Aim of the task: Can you write out the whole passage below on simulation-based sample size and power, word for word?

Exercise text:
-----
Table 1: Distributional Cut points of Simulated Time-to-event by Study Group (Sample size 300 on each group, shape parameters=1.0, scale =2.5 and follow–up period=5 years)

2.3 Least Required Sample Size and Power (LRSSP)

Power values and sample size are interlaced. Generally, power is a function of sample size, HR, and variability, as well as follow- up. 

1. Given H₁, the algorithm for the simulation process goes as follows: Specify, using a macro facility in SAS, the values of the simulation parameters (sample size, Weibull shape and scale, delta for the Cox model, and follow-up time) and number of samples to be created.
2. Simulate Weibull random variables according to (1) under the alternative hypothesis.
3. Compute log rank statistic.
4. Test for significance using α = 0.05 and corresponding chi-square cutoff value.
5. Compute proportion of the number of rejections. 
6. Therefore, LRSSP is iteratively determined as the solution of a power value of at least 0.70 and the corresponding values of HR, shape and scale parameters, and follow-up time.

2.4 Computational tools

Procedure Interactive Matrix Language (IML) in SAS (v.9.4; SAS Institute, Inc., Cary, NC) was the tool of choice to execute these simulations, along with Lifetest and frequency procedures. Simulations’ results were confirmed using R version 4.3.0.

3.0 Results

Tables 2, 3, and 4 of LRSSP correspond to decreasing, constant, and increasing hazard in time, respectively. It is evident that power is a monotonic, non-decreasing function of increasing sample size (as it should!), reduction in hazard, and increasing follow-up time, as well as a decreasing scale.   LRSSP can be read directly from these tables, given: a) anticipated overall shape of hazard (decreasing, constant, or increasing); b) desired power; c) anticipated reduction in hazard for the experimental group, relative to the reference group; and d) the specifically anticipated value for the scale parameter (which impacts variability).  For example, in a 3 year follow-up study where time-to-event is expected to have a decreasing hazard in time with scale value of 2.5, 90% desired power to detect a 35% relative reduction in hazard for the tested group, the LRSSP per group is 150 subjects.  However, with increasing hazard (Weibull shape parameter = 2) and given the same parameters, sample size of 150 per group will afford 92% power.  Similarly, one can determine that a sample size per group of 75 subjects will suffice to produce 81% power, under constant hazard function, scale parameter value of 2.5, HR of 0.60, and follow-up duration of 5 years.
-----
Supplied information:
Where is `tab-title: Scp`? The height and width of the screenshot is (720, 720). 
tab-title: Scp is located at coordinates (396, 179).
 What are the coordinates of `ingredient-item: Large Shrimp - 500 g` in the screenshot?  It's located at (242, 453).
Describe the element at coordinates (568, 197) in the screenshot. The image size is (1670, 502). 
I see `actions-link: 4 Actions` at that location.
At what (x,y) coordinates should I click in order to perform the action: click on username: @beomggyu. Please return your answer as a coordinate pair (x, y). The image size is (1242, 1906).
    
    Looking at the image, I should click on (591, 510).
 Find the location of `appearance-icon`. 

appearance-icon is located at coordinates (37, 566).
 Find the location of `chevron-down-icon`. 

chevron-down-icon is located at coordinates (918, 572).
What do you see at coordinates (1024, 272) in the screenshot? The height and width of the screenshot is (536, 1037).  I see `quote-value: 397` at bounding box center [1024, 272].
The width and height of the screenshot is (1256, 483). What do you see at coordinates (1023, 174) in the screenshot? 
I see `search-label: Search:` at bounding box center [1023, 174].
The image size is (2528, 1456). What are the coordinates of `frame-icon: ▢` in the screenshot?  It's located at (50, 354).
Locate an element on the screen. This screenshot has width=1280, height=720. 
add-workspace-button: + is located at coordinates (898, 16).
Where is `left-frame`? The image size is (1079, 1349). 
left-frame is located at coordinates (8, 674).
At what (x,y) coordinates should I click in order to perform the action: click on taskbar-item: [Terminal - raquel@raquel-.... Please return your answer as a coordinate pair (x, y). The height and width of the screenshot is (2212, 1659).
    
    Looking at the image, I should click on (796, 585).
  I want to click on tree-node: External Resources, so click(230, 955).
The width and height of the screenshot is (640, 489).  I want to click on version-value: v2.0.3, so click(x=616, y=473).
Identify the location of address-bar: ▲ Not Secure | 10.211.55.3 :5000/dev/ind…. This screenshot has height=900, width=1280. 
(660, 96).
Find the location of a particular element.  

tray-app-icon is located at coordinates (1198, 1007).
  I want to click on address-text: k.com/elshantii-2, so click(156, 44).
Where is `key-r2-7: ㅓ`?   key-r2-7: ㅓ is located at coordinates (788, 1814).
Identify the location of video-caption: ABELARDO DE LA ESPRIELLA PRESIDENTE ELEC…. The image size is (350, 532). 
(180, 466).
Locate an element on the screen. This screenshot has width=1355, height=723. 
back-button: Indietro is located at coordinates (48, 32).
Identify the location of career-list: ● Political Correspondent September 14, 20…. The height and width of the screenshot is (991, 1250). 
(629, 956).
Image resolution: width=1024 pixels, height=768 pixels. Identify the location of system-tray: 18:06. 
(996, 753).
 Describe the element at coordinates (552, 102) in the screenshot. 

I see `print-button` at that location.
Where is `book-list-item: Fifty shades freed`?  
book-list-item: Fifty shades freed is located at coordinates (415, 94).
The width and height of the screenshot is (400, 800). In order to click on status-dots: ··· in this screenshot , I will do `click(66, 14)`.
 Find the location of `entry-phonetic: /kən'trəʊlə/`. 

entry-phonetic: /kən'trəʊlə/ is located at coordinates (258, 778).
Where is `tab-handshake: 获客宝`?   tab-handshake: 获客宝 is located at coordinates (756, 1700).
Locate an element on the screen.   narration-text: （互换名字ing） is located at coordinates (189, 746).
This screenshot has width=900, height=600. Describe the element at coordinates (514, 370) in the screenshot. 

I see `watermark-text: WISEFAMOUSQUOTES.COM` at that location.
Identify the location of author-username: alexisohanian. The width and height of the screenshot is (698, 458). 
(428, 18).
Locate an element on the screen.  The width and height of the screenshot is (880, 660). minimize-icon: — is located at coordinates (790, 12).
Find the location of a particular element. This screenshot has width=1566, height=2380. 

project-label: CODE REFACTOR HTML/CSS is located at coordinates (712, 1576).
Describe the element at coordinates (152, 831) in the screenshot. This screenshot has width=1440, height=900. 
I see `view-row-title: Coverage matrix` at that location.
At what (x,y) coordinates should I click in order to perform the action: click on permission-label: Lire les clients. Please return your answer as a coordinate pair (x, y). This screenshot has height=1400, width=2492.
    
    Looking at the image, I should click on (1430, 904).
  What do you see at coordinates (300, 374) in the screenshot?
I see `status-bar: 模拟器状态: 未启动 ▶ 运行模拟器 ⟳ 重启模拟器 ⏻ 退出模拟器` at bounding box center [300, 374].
-----
Solved exercise:
Table 1: Distributional Cut points of Simulated Time-to-event by Study Group (Sample size 300 on each group, shape parameters=1.0, scale =2.5 and follow–up period=5 years)

2.3 Least Required Sample Size and Power (LRSSP)

Power values and sample size are interlaced. Generally, power is a function of sample size, HR, and variability, as well as follow- up. 

1. Given H₁, the algorithm for the simulation process goes as follows: Specify, using a macro facility in SAS, the values of the simulation parameters (sample size, Weibull shape and scale, delta for the Cox model, and follow-up time) and number of samples to be created.
2. Simulate Weibull random variables according to (1) under the alternative hypothesis.
3. Compute log rank statistic.
4. Test for significance using α = 0.05 and corresponding chi-square cutoff value.
5. Compute proportion of the number of rejections. 
6. Therefore, LRSSP is iteratively determined as the solution of a power value of at least 0.70 and the corresponding values of HR, shape and scale parameters, and follow-up time.

2.4 Computational tools

Procedure Interactive Matrix Language (IML) in SAS (v.9.4; SAS Institute, Inc., Cary, NC) was the tool of choice to execute these simulations, along with Lifetest and frequency procedures. Simulations’ results were confirmed using R version 4.3.0.

3.0 Results

Tables 2, 3, and 4 of LRSSP correspond to decreasing, constant, and increasing hazard in time, respectively. It is evident that power is a monotonic, non-decreasing function of increasing sample size (as it should!), reduction in hazard, and increasing follow-up time, as well as a decreasing scale.   LRSSP can be read directly from these tables, given: a) anticipated overall shape of hazard (decreasing, constant, or increasing); b) desired power; c) anticipated reduction in hazard for the experimental group, relative to the reference group; and d) the specifically anticipated value for the scale parameter (which impacts variability).  For example, in a 3 year follow-up study where time-to-event is expected to have a decreasing hazard in time with scale value of 2.5, 90% desired power to detect a 35% relative reduction in hazard for the tested group, the LRSSP per group is 150 subjects.  However, with increasing hazard (Weibull shape parameter = 2) and given the same parameters, sample size of 150 per group will afford 92% power.  Similarly, one can determine that a sample size per group of 75 subjects will suffice to produce 81% power, under constant hazard function, scale parameter value of 2.5, HR of 0.60, and follow-up duration of 5 years.